Board members regularly put forward acquaintances for leadership positions — even during advanced search processes by the professional executive search agency that they appointed. Van Eijck addresses the problem with objective scorecards. He makes his candidate shortlist transparent based on ten selection criteria drawn up in consultation with the client. At a glance, it becomes clear which of the three remaining candidates best qualifies. Still, peer pressure in companies shouldn’t be underestimated. Only a good headhunter can turn things round on the basis of concrete evidence, exercising discretion and diplomacy at all times.

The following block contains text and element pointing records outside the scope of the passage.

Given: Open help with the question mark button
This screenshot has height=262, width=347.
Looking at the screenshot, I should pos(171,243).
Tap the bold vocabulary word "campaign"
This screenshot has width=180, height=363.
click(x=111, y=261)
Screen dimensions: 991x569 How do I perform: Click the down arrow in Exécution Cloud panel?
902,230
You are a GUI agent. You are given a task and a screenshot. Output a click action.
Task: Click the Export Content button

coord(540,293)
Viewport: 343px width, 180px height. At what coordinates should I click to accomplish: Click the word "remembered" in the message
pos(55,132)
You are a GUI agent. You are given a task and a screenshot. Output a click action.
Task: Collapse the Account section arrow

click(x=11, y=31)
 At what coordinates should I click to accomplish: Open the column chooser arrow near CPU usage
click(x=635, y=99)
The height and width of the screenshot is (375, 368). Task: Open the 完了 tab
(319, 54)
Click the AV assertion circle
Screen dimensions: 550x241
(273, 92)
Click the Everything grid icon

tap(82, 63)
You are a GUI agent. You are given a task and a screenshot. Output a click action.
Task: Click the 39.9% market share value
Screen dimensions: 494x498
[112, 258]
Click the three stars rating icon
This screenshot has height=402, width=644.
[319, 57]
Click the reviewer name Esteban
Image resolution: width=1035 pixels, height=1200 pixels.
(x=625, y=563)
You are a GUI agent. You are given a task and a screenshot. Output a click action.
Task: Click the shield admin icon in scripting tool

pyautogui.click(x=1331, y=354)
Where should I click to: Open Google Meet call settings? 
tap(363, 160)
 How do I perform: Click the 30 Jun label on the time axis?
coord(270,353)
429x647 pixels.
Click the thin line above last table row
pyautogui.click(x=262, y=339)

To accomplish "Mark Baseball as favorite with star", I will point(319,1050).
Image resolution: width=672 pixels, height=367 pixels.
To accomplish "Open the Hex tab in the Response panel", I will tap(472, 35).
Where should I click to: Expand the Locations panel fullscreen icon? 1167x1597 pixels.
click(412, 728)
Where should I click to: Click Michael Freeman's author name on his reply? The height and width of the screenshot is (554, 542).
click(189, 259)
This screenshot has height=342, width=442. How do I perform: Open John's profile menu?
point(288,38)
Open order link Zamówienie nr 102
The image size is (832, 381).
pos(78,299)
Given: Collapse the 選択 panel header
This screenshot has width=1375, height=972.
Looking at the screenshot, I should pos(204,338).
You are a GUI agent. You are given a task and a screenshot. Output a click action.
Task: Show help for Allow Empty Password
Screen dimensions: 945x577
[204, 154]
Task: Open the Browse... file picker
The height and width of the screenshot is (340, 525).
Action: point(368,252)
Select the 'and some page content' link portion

7 - The executive search sector is coming of age

The signs of professionalization are unmistakable. The era when candidates called headhunters from a phone booth and hotel lobbies served as meeting places is over. The old boys’ network hasn't vanished, but it's losing strength. Simply calling up friends from business schools is no longer enough. Small offices have become part of global firms; the approach in executive search has become more business-like, the work more specialized. Clients work with sector specialists with international business experience. Some partners, including our author Eelco Van Eijck, regularly guest lecture at universities. Other tools still have their value, too: Annual reports, journals and websites regularly signal important vacancies. The internet, and to a lesser extent social media, offer vast amounts of business information. And the phone remains a prime communication tool, preferably in combination with a pre-SMS or WhatsApp, because discretion in this profession remains a pre-requisite. Still, there is a long way to go.

Main messages

  • Complacency must give way to transparency and measurable results
  • A more active role of headhunters requires considerable character, dedication and quality
  • Stricter enforcement of directives leads to stricter professional standards
  • Headhunters need to respond better to change in the management and governance of companies
  • The executive search sector has already changed, but further professionalisation is needed.